Just because a student is smart, it does not mean she will end up with good grades. Yesterday, we had a meeting with concerned parents and their talented and smart daughter, who was barely getting by in school. She was doing well, and then suddenly her grades fell. Her parents were concerned brought her to Hillview Prep to provide her with academic and test prep support. Her father kept on insisting that his daughter is smart. We did not disagree, as after talking to her we could tell that she is a typical smart and talented girl, who has too many things on her hand. She is active both in academics and in sports, and says she is not a good test-taker, but does all her homework. She said she does not like math and is not good at it, but loves science.
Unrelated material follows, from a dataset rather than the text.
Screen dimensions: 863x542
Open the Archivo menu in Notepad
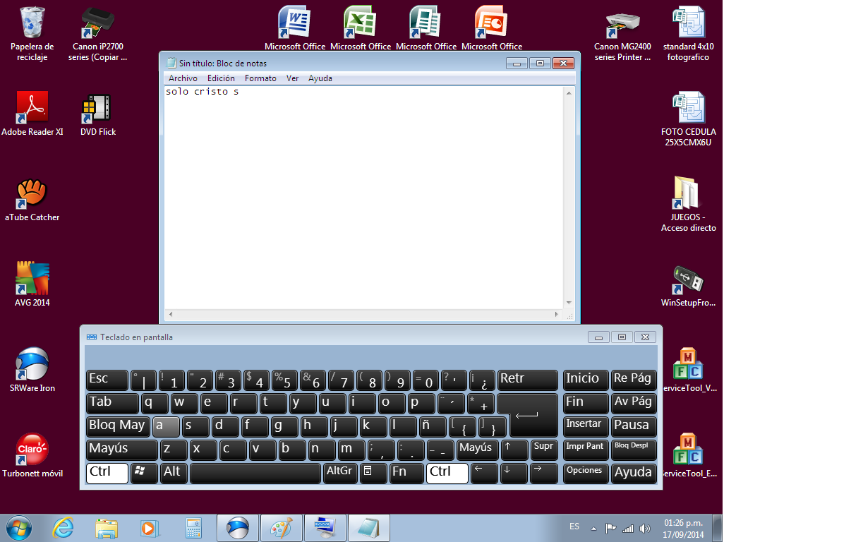point(183,78)
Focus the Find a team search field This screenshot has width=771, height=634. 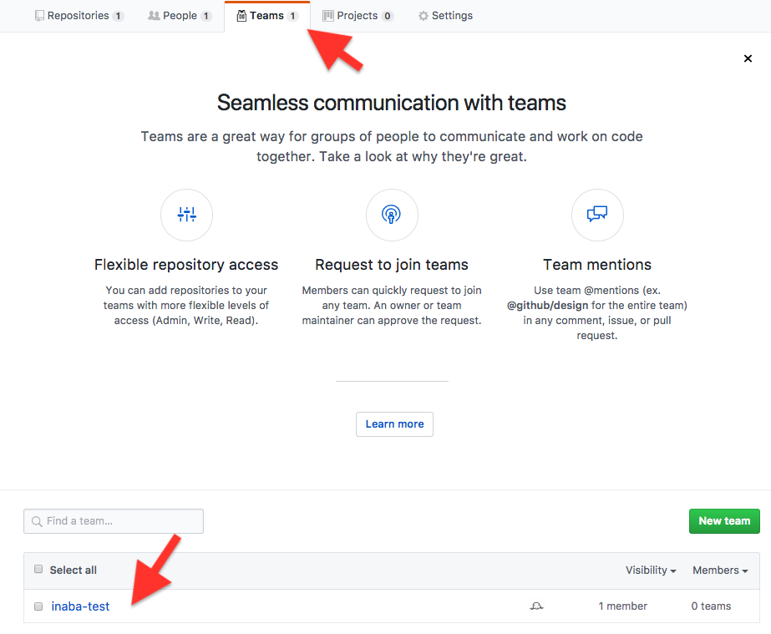(114, 521)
Usually, when someone is good in science, they are good in math too. The problem is that students often do not know their learning style and skills they need to do well in academics and in tests. They just do things intuitively. They haven't learnt that one can be good in any subject. It all depends on learning good methods of learning. Do you know how to take control of your academic abilities? Do you know how to learn effectively?
Well, if you are smart, why are you not good at taking tests? Test taking is fundamentally a skill, just like any other skill.
Many parents and teachers don't want to equate intelligence or mastery with good grades.
Intelligent kids often do poorly in tests, because they never were taught test-taking skills.
This is especially true with timed tests. . Sometimes they find the test easy, so they overcomplicate it because of their need for a challenge.
Overcomplicating a question or an inference can take away precious seconds and put them under time pressure.
Time interval training using the Smart Scoring System can help with time management as well as finding out whether you are complicating questions by going too abstract rather than being literal and answering the question asked; whether you are skipping steps, doing mental math or not paying attention, so you make minor errors, etc.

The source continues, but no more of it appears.